Schiesspulver wird in Treibladungen verwendet, die Artilleriegeschosse über Entfernungen von Dutzenden von Kilometern schleudern. "Ein einfaches Sprenggeschoss für die Artillerie besteht aus drei Teilen: einer Hülle aus Stahl, der Hauptsprengladung und einem Zünder", der in der Regel so eingestellt sei, dass er beim Aufprall die Explosion auslöst, erklärt Johann Höcherl, Professor für Waffen- und Munitionstechnik an der Universität der Bundeswehr in München.

Die Treibladung werde zwar immer noch als Schiesspulver bezeichnet, "aber heutzutage ist es gar kein Pulver mehr", sagt Höcherl. Vielmehr handele es sich um Stäbe oder Pellets.

Pulver-Rohstoff schwerer zu beschaffen

In Europa gebe es nur sehr wenige Pulverhersteller, sagt Jean-Paul Maulny vom Institut für internationale und strategische Beziehungen (Iris), einer französischen Denkfabrik. Dazu gehören Unternehmen wie Eurenco mit Betrieben in Frankreich, Belgien und Schweden sowie das Unternehmen Nitrochemie, das mehrheitlich dem Rüstungskonzern Rheinmetall gehört, mit Standorten in Deutschland und der Schweiz.

Viele Regierungen wollten die Produktion ins Inland verlagern, sagt Maulny. Frankreich beispielsweise sei dabei, einen Teil der Eurenco-Produktion nach Bourges in der Landesmitte zu verlegen. Das Pulver sei der entscheidende Punkt, an dem es zu Engpässen bei der Munitionsherstellung komme: "Die wichtigste Frage ist, wie viel produziert werden kann", sagt der Experte.

Ein weiteres Problem ist es laut EU-Binnenmarktkommissar Thierry Breton, in der EU an die Rohstoffe für Schiesspulver zu gelangen: "Um Pulver herzustellen, braucht man eine bestimmte Art Baumwolle, die überwiegend aus China kommt."

Diese Nitrocellulose, auch Schiessbaumwolle genannt, ist ein wichtiger Bestandteil für die Herstellung von Schiesspulver. "Die Lieferung dieser Baumwolle aus China wurde vor ein paar Monaten wie zufällig eingestellt", sagt Breton.

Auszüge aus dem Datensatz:
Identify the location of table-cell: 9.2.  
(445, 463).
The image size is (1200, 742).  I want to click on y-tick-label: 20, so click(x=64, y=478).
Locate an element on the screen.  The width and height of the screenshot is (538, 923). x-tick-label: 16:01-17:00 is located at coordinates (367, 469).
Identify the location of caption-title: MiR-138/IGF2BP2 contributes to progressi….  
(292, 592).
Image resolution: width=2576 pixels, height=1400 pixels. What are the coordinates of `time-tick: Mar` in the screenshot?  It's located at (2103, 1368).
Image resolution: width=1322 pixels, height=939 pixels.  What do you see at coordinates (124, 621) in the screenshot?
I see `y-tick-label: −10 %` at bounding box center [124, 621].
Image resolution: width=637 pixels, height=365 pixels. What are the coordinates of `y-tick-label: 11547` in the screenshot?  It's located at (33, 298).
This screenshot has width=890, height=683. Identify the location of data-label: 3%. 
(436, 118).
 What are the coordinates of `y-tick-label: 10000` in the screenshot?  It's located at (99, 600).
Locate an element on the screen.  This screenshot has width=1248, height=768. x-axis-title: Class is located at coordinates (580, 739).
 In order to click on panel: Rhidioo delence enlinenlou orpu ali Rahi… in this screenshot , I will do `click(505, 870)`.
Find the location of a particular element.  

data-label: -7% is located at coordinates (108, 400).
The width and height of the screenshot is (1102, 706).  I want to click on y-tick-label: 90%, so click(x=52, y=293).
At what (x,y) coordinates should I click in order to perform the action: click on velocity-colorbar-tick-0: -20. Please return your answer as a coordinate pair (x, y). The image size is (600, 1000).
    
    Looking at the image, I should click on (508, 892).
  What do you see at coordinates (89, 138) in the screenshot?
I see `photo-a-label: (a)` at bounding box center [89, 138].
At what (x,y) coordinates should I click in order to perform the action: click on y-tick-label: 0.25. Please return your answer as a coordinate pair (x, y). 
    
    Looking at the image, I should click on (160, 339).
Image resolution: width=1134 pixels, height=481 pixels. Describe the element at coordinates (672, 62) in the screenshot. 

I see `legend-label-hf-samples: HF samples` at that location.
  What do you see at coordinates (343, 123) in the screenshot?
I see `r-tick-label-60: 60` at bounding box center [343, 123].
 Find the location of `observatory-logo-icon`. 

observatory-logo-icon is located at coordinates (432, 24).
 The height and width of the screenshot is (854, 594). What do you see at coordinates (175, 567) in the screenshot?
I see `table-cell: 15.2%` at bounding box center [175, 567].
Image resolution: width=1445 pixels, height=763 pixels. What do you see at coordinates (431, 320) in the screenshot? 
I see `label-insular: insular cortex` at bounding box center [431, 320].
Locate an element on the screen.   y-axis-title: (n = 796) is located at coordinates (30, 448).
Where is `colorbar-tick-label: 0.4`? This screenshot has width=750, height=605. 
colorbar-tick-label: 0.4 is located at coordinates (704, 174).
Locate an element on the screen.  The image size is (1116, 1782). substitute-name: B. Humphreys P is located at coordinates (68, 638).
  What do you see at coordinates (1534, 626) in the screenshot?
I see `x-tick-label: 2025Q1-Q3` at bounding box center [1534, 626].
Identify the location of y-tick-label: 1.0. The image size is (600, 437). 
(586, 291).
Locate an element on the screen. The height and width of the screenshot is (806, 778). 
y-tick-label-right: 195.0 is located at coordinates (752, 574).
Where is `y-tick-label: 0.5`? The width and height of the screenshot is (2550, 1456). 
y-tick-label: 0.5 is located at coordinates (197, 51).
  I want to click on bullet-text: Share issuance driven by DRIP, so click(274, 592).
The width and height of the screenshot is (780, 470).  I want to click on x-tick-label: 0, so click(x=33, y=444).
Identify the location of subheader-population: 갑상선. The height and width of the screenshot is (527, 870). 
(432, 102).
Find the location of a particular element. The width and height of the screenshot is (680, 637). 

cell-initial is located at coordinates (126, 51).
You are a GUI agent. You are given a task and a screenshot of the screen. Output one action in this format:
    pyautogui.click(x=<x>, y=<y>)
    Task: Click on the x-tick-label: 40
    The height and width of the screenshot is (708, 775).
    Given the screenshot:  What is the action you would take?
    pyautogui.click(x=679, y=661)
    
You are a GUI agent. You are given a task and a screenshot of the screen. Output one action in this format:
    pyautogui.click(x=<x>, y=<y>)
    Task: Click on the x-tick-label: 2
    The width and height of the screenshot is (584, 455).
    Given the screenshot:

▶ [Deine Aufgabe 1]: Kannst du aus dem Text über die Pulverherstellung den Abschnitt von „In Europa gebe“ bis einschließlich „und der Schweiz.“ wortgetreu abtippen?
▶ [Deine Aufgabe 2]: Kannst du in den Einträgen den Bereich von der Zeile mit „Find the location of a particular element. The“ bis einschließlich der Zeile mit „pyautogui.click(x=679, y=661)“ unverändert wiedergeben, und zwar nur diese Zeilen?
Der Textauszug und die Einträge haben inhaltlich nichts miteinander zu tun.

▶ [Dein Antwortbereich 1]:
In Europa gebe es nur sehr wenige Pulverhersteller, sagt Jean-Paul Maulny vom Institut für internationale und strategische Beziehungen (Iris), einer französischen Denkfabrik. Dazu gehören Unternehmen wie Eurenco mit Betrieben in Frankreich, Belgien und Schweden sowie das Unternehmen Nitrochemie, das mehrheitlich dem Rüstungskonzern Rheinmetall gehört, mit Standorten in Deutschland und der Schweiz.

▶ [Dein Antwortbereich 2]:
Find the location of a particular element. The width and height of the screenshot is (680, 637). 

cell-initial is located at coordinates (126, 51).
You are a GUI agent. You are given a task and a screenshot of the screen. Output one action in this format:
    pyautogui.click(x=<x>, y=<y>)
    Task: Click on the x-tick-label: 40
    The height and width of the screenshot is (708, 775).
    Given the screenshot:  What is the action you would take?
    pyautogui.click(x=679, y=661)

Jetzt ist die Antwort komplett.